#### Задания к упражнению
(1) Почему автор письма считает, что не мог оставить Одоевцеву без ответа? Объясните одним-двумя предложениями по письму.
(2) Когда, по письму, Оцуп хочет свидеться с автором?
(3) Перескажите письмо в двух предложениях.

#### Текст для чтения
▬▬▬▬▬▬▬▬▬▬
40. Г.В. Адамович — И.В. Одоевцевой
40. Г.В. Адамович — И.В. Одоевцевой
Manchester
2 марта 1958
Дорогой и бесценный друг Madame
Не может того быть, чтобы я Вам не ответил. Впрочем, не помню. Но en principe[318] — не может быть, ибо отвечаю всегда, да на старости лет стал вообще всем отвечать. Вам тем более и особливо. Вот, теперь у меня даже дружеская переписка с Оцупом[319]. Он мне прислал книжку[320], я написал статейку (Тютчев[321]) — ну, и пошло. Даже Диана шлет поклоны. Он хочет в апреле, когда я буду в Париже, свидеться «посидеть». Боюсь, что опять получатся в море корабли, но вообще-то, «перед тем, как умереть, надо же поговорить»[322]. И со всеми наладить нерушимый мир.
▬▬▬▬▬▬▬▬▬▬
#### Исходные данные

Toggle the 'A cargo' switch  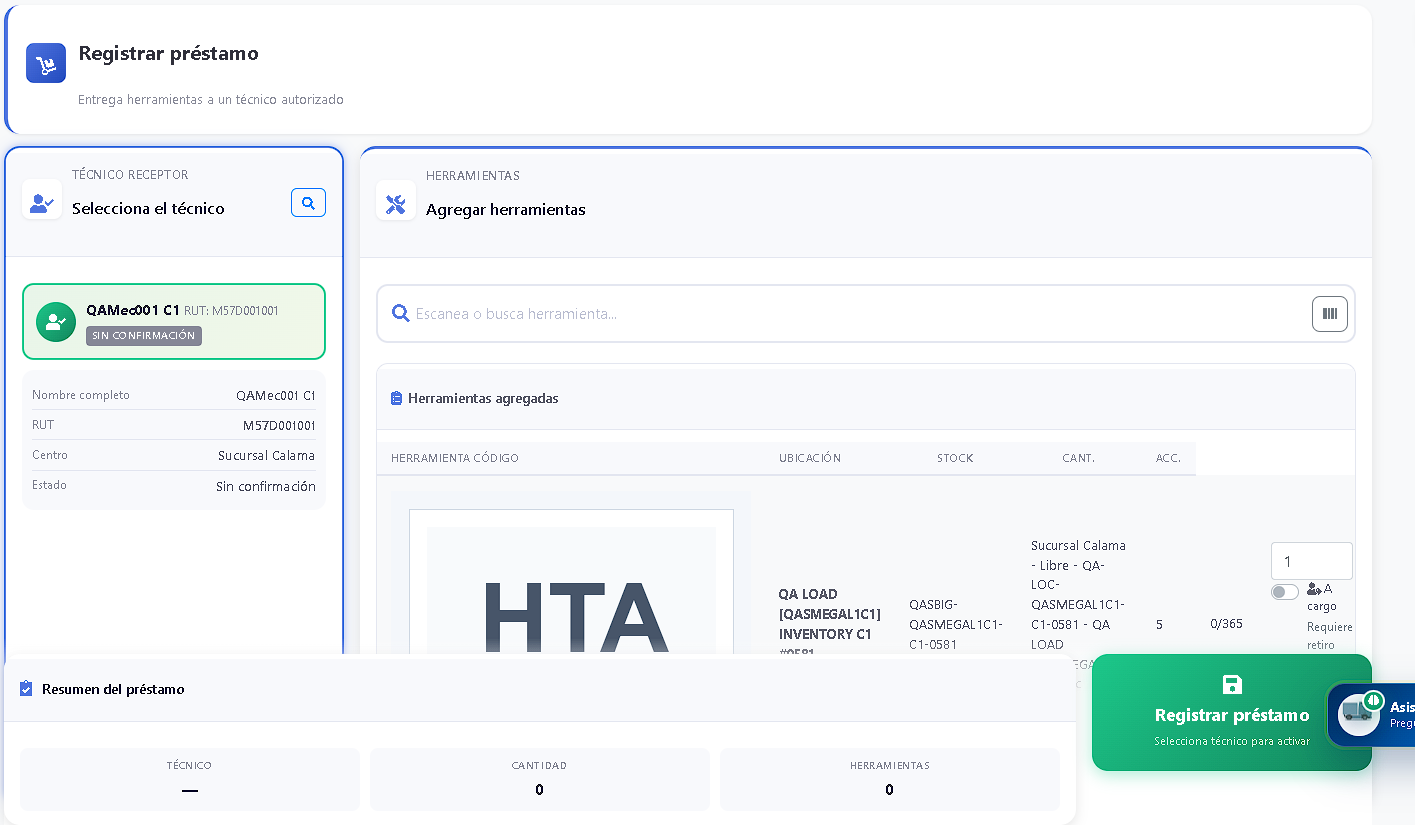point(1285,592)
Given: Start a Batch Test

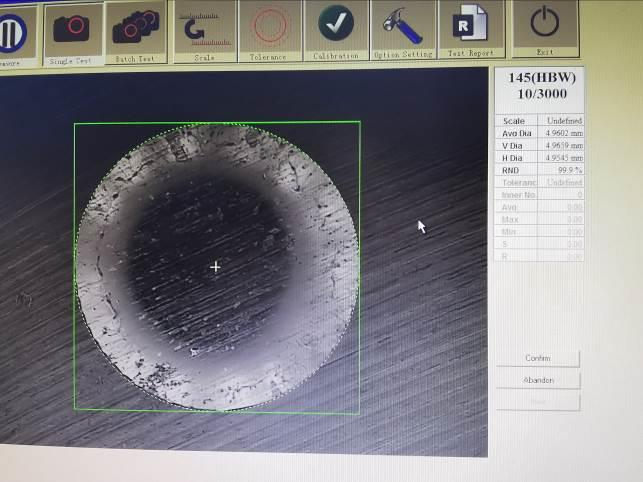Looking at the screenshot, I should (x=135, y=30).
▬▬▬▬▬▬▬▬▬▬
#### Ответы на задания
(1) Он всегда отвечает на письма, а на старости лет стал отвечать вообще всем. Ей же он отвечает тем более и особливо.

(2) В апреле, когда автор будет в Париже.

(3) Адамович пишет Одоевцевой из Манчестера 2 марта 1958 года, что не может быть, чтобы он ей не ответил, ведь на старости лет он отвечает всем. Он рассказывает о завязавшейся дружеской переписке с Оцупом, который хочет встретиться с ним в апреле в Париже, и говорит о желании наладить со всеми нерушимый мир.